# combining science and spirituality



## widescreened (Jun 22, 2005)

there have been recorded instances in western society of institutions combining the two.alexandria in egypt specializing in cosmology thru numerology,and earlier societies shrouded in legend such as atlantis.

is there a movement back to this system in the modern era?could it be useful to mankind?there must be a point at which the periodic table outlives its usefulness the same way that stoneage mankind was at a loss without advancing itself.

my point is,given the shipwreck on a desert island scenario,with a given group of people,what could we discard from science as being useless and what could we bring back from the past to improve our world and ourselves?


----------



## falling_free (Nov 3, 2004)

Science without religion is lame. Religion without science is blind - albert einstein

I think the ideal is a combonation of sicence and sprituality but at a sensible level so that neither is extreme or overides the other ie complete athiest sketic scientists who complety deny the possibily of a god or a transendent spritual force and fudamenalist relgion that denies the proven discovies of science (dinosaurs, earth revolves around sun etc etc).

I think if you combine both anyaltical reailty based sciwnce with the transendtal, vison of spirtiality then the benefits for civilisation would be considrible, both sides should respect and work with each other rather than against and having all the same arguments thev'e had since the real beginning of scientific questioning of relegion.


----------



## Guest (Mar 1, 2006)

falling_free said:


> Science without religion is lame. Religion without science is blind - albert einstein
> 
> I think the ideal is a combonation of sicence and sprituality but at a sensible level so that neither is extreme or overides the other ie complete athiest sketic scientists who complety deny the possibily of a god or a transendent spritual force and fudamenalist relgion that denies the proven discovies of science (dinosaurs, earth revolves around sun etc etc).
> 
> I think if you combine both anyaltical reailty based sciwnce with the transendtal, vison of spirtiality then the benefits for civilisation would be considrible, both sides should respect and work with each other rather than against and having all the same arguments thev'e had since the real beginning of scientific questioning of relegion.

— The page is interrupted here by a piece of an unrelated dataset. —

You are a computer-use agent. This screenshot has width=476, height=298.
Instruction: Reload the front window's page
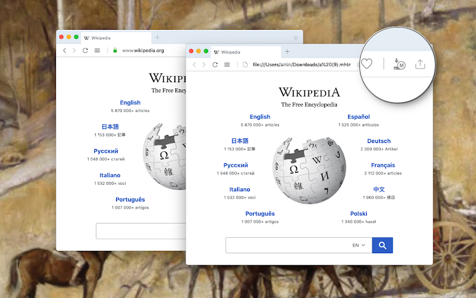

I like the Einstein quote. :wink:

I think they're actually getting there, science and religion. And I think they're gonna get there whether they like it or not. :lol: Probably not in our lifetime. But I would prefer to call it science and spirituality...not religion. Religion, to me, is just a concept, a bucket of thought. 'Spirituality' covers a greater area of exploration.

As for 'God', that just might be another name for a 'unified field', but one that has an 'intelligence' within it. Not 'intelligence' as we view it with our limited little brains but something 'other.' If WE can ponder all this stuff and create stuff in a limited little body that we didn't create in and of ourselves, then 'something' has to be going on. It doesn't make sense otherwise.


----------



## CECIL (Oct 3, 2004)

An idea from a book I've been reading recently: Our current way of thinking is very Newtonian in nature. i.e. Very anchored in the 3 dimensional world that we can percieve. Very cause and effect orientated. However, Field Theory has already been developed in Physics, which gives us such technology as TV, radio and mobile phones. Basically the idea is that fields connect everything. Well, the idea can extend to our thinking as well - our bodies generate fields, our thoughts can be communicated telepathically if we allow ourselves to open up to this possibility and develop these psychic abilities.

A more recent development in physics is the Holographic Universe idea. That everything is connected and a part of everything else. Each individual part of the universe is a hologram of the whole. Within each person is a reflection of the entire universe and wherever you look you can find all other things.

Yes, I have high hopes for science and spirituality becoming integrated.


----------



## sleepingbeauty (Aug 18, 2004)

it is going to happen within our lifetime, because its already happening. i just hope there is enough time for the evolution of understanding to blossom. right now its just taking root.


----------



## Guest (Mar 2, 2006)

CECIL said:


> An idea from a book I've been reading recently: Our current way of thinking is very Newtonian in nature. i.e. Very anchored in the 3 dimensional world that we can percieve. Very cause and effect orientated. However, Field Theory has already been developed in Physics, which gives us such technology as TV, radio and mobile phones. Basically the idea is that fields connect everything. Well, the idea can extend to our thinking as well - our bodies generate fields, our thoughts can be communicated telepathically if we allow ourselves to open up to this possibility and develop these psychic abilities.
> 
> A more recent development in physics is the Holographic Universe idea. That everything is connected and a part of everything else. Each individual part of the universe is a hologram of the whole. Within each person is a reflection of the entire universe and wherever you look you can find all other things.
> 
> Yes, I have high hopes for science and spirituality becoming integrated.


I absolutely 'get' this and agree with you 100%. :wink:


----------



## Guest (Mar 2, 2006)

sleepingbeauty said:


> it is going to happen within our lifetime, because its already happening. i just hope there is enough time for the evolution of understanding to blossom. right now its just taking root.


It might happen in 'your' lifetime. :wink: As for myself, I'm not feeling too good these days. :lol: Age isn't always about years, it's also about 'mileage.' har

I hope you're right.


----------



## CECIL (Oct 3, 2004)

sleepingbeauty said:


> it is going to happen within our lifetime, because its already happening. i just hope there is enough time for the evolution of understanding to blossom. right now its just taking root.


Yes change is occuring and even more interesting is that the rate of change is increasing constantly 

See: Terrence McKenna's TimeWave Zero for crazy theories


----------